COMPITO SCRITTO:
Trascrivi parola per parola tutte le righe dei record che seguono, tralasciando le immagini.

::: RECORD DI DATI

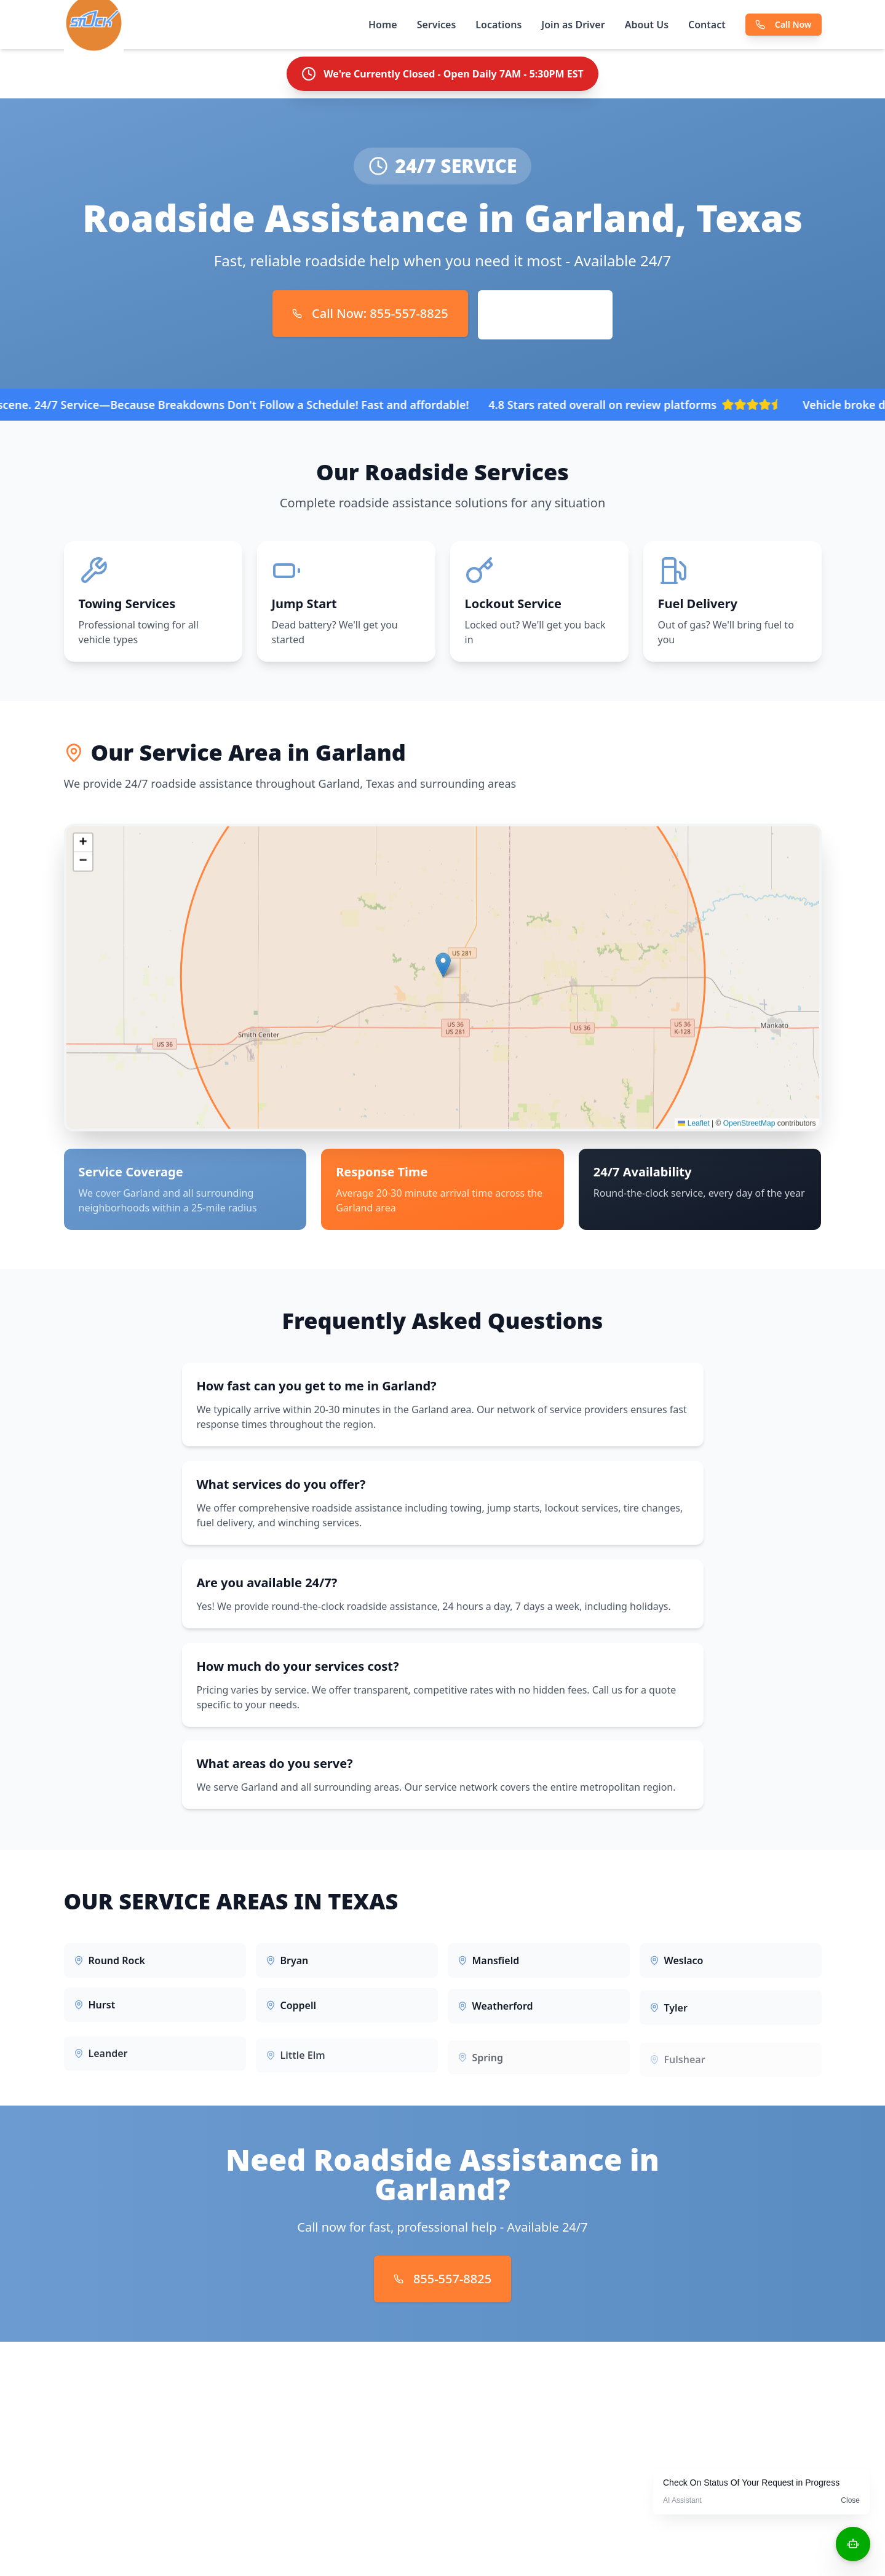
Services (436, 24)
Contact (707, 24)
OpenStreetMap (749, 1128)
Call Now (783, 24)
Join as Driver (573, 24)
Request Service (545, 314)
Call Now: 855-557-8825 (370, 313)
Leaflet (693, 1128)
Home (382, 24)
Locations (498, 24)
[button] (443, 970)
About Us (647, 24)
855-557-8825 (442, 2278)
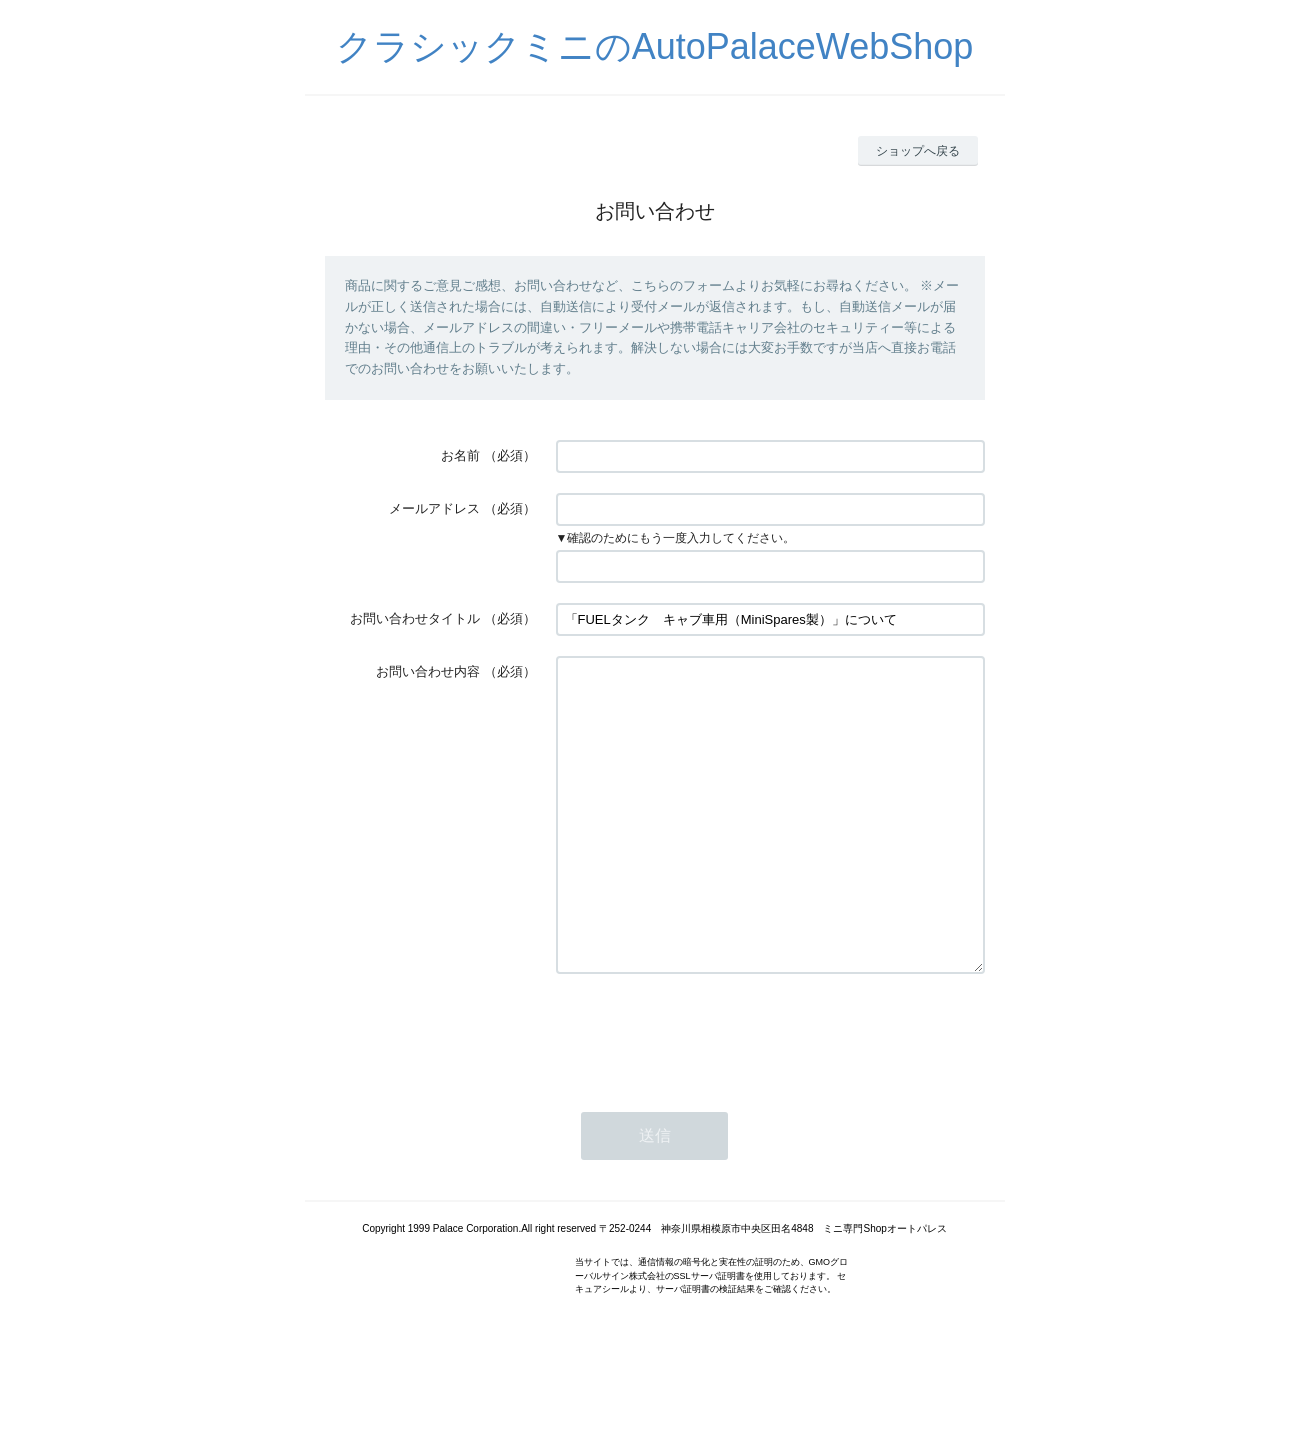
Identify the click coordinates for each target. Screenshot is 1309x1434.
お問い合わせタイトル (415, 618)
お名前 (460, 455)
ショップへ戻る (918, 151)
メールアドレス (434, 508)
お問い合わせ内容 (428, 671)
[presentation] (708, 1093)
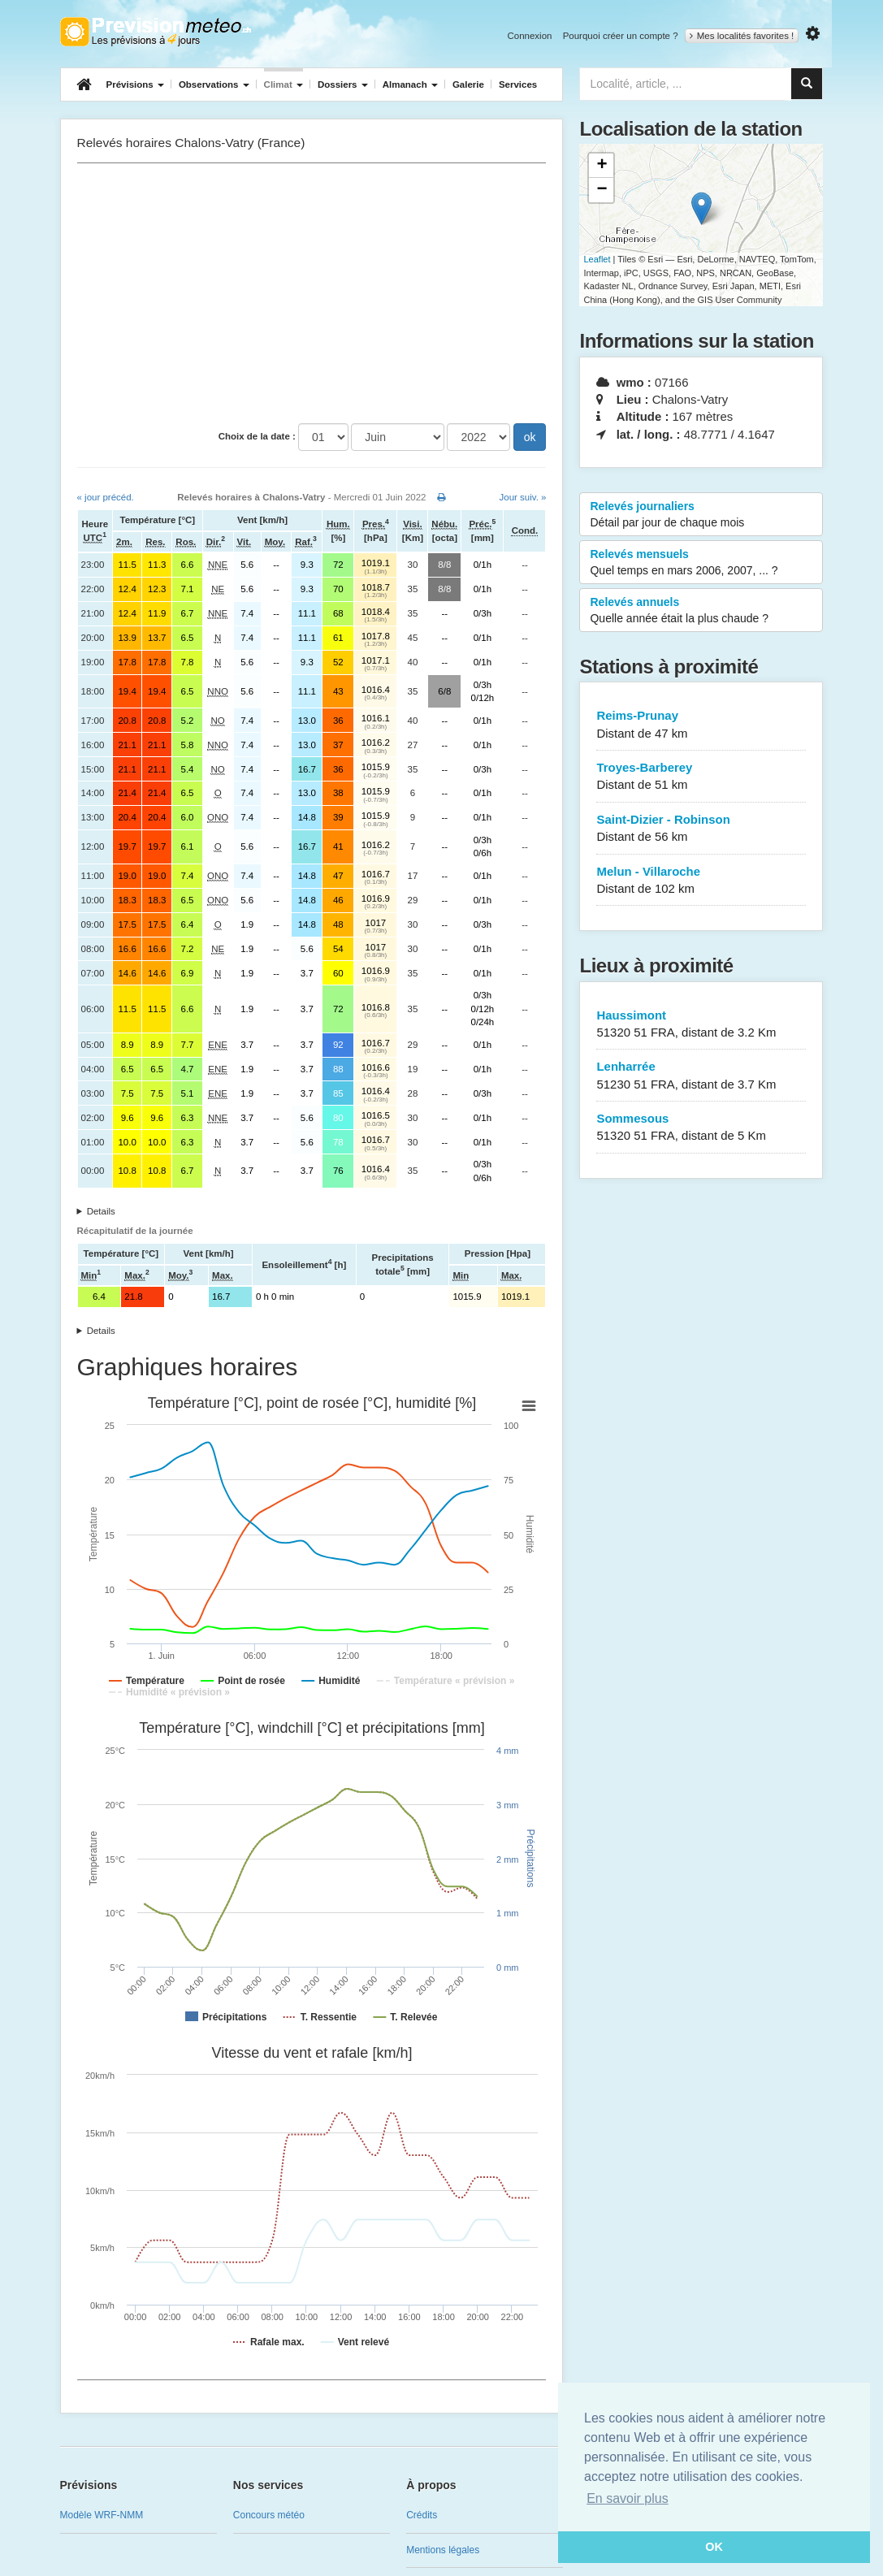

::::::

RISPOSTA SCRITTA:
Services (436, 24)
Contact (707, 24)
OpenStreetMap (749, 1128)
Call Now (783, 24)
Join as Driver (573, 24)
Request Service (545, 314)
Call Now: 855-557-8825 (370, 313)
Leaflet (693, 1128)
Home (382, 24)
Locations (498, 24)
[button] (443, 970)
About Us (647, 24)
855-557-8825 (442, 2278)
Identify the click coordinates for each target. Screenshot is 1309x1434.
お問い合わせタイトル (415, 618)
お名前 (460, 455)
ショップへ戻る (918, 151)
メールアドレス (434, 508)
お問い合わせ内容 (428, 671)
[presentation] (708, 1093)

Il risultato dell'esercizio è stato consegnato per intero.